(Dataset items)
####

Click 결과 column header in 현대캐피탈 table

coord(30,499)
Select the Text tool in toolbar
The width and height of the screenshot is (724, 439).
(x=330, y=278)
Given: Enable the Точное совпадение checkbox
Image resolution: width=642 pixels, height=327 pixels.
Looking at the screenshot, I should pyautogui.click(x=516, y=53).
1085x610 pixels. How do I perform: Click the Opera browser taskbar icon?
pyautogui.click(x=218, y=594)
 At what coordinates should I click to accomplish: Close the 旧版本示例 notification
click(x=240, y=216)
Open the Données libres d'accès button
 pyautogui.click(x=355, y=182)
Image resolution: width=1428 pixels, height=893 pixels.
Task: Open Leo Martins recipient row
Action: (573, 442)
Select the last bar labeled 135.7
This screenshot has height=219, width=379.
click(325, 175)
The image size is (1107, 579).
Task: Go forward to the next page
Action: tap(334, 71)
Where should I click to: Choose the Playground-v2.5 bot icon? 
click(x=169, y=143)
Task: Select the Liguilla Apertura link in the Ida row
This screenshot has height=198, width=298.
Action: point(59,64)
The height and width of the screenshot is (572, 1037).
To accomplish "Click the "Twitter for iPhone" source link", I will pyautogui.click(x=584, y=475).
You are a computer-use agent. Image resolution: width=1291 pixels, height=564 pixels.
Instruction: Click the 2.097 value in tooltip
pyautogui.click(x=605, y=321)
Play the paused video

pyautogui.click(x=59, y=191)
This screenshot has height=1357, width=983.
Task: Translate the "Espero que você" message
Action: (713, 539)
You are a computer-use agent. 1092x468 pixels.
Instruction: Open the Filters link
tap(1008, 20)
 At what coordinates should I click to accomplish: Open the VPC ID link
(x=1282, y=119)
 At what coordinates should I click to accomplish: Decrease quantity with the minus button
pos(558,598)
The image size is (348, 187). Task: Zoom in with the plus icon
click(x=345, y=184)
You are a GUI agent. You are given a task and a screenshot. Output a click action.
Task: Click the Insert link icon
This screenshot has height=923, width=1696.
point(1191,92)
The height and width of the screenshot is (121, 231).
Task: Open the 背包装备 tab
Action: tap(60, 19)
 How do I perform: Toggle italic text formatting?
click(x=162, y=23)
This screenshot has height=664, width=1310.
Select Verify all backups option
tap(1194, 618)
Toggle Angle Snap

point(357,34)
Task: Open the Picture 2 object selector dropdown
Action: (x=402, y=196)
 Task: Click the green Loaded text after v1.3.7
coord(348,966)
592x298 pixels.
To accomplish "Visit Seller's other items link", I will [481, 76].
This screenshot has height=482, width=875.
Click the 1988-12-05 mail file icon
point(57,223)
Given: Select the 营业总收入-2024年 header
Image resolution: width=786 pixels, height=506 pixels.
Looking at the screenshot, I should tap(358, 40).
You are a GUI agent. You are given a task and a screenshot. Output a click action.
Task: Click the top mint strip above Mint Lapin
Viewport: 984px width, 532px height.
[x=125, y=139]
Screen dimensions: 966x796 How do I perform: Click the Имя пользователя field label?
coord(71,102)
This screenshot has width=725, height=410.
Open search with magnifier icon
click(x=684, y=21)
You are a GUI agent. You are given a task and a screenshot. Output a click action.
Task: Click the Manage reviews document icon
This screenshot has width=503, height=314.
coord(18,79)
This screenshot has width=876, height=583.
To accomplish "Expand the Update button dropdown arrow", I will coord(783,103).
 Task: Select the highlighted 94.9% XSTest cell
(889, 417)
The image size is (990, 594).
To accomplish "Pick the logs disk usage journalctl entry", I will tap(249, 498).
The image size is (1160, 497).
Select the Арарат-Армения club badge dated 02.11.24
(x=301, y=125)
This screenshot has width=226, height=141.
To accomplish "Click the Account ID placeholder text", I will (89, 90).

####

→ WHAT YOU SHOULD DO:
Every record is to be written out verbatim.

→ TASK SOLUTION:
Click 결과 column header in 현대캐피탈 table

coord(30,499)
Select the Text tool in toolbar
The width and height of the screenshot is (724, 439).
(x=330, y=278)
Given: Enable the Точное совпадение checkbox
Image resolution: width=642 pixels, height=327 pixels.
Looking at the screenshot, I should pyautogui.click(x=516, y=53).
1085x610 pixels. How do I perform: Click the Opera browser taskbar icon?
pyautogui.click(x=218, y=594)
 At what coordinates should I click to accomplish: Close the 旧版本示例 notification
click(x=240, y=216)
Open the Données libres d'accès button
 pyautogui.click(x=355, y=182)
Image resolution: width=1428 pixels, height=893 pixels.
Task: Open Leo Martins recipient row
Action: (573, 442)
Select the last bar labeled 135.7
This screenshot has height=219, width=379.
click(325, 175)
The image size is (1107, 579).
Task: Go forward to the next page
Action: tap(334, 71)
Where should I click to: Choose the Playground-v2.5 bot icon? 
click(x=169, y=143)
Task: Select the Liguilla Apertura link in the Ida row
This screenshot has height=198, width=298.
Action: point(59,64)
The height and width of the screenshot is (572, 1037).
To accomplish "Click the "Twitter for iPhone" source link", I will pyautogui.click(x=584, y=475).
You are a computer-use agent. Image resolution: width=1291 pixels, height=564 pixels.
Instruction: Click the 2.097 value in tooltip
pyautogui.click(x=605, y=321)
Play the paused video

pyautogui.click(x=59, y=191)
This screenshot has height=1357, width=983.
Task: Translate the "Espero que você" message
Action: (713, 539)
You are a computer-use agent. 1092x468 pixels.
Instruction: Open the Filters link
tap(1008, 20)
 At what coordinates should I click to accomplish: Open the VPC ID link
(x=1282, y=119)
 At what coordinates should I click to accomplish: Decrease quantity with the minus button
pos(558,598)
The image size is (348, 187). Task: Zoom in with the plus icon
click(x=345, y=184)
You are a GUI agent. You are given a task and a screenshot. Output a click action.
Task: Click the Insert link icon
This screenshot has height=923, width=1696.
point(1191,92)
The height and width of the screenshot is (121, 231).
Task: Open the 背包装备 tab
Action: tap(60, 19)
 How do I perform: Toggle italic text formatting?
click(x=162, y=23)
This screenshot has height=664, width=1310.
Select Verify all backups option
tap(1194, 618)
Toggle Angle Snap

point(357,34)
Task: Open the Picture 2 object selector dropdown
Action: (x=402, y=196)
 Task: Click the green Loaded text after v1.3.7
coord(348,966)
592x298 pixels.
To accomplish "Visit Seller's other items link", I will [481, 76].
This screenshot has height=482, width=875.
Click the 1988-12-05 mail file icon
point(57,223)
Given: Select the 营业总收入-2024年 header
Image resolution: width=786 pixels, height=506 pixels.
Looking at the screenshot, I should tap(358, 40).
You are a GUI agent. You are given a task and a screenshot. Output a click action.
Task: Click the top mint strip above Mint Lapin
Viewport: 984px width, 532px height.
[x=125, y=139]
Screen dimensions: 966x796 How do I perform: Click the Имя пользователя field label?
coord(71,102)
This screenshot has width=725, height=410.
Open search with magnifier icon
click(x=684, y=21)
You are a GUI agent. You are given a task and a screenshot. Output a click action.
Task: Click the Manage reviews document icon
This screenshot has width=503, height=314.
coord(18,79)
This screenshot has width=876, height=583.
To accomplish "Expand the Update button dropdown arrow", I will coord(783,103).
 Task: Select the highlighted 94.9% XSTest cell
(889, 417)
The image size is (990, 594).
To accomplish "Pick the logs disk usage journalctl entry", I will tap(249, 498).
The image size is (1160, 497).
Select the Арарат-Армения club badge dated 02.11.24
(x=301, y=125)
This screenshot has width=226, height=141.
To accomplish "Click the Account ID placeholder text", I will (89, 90).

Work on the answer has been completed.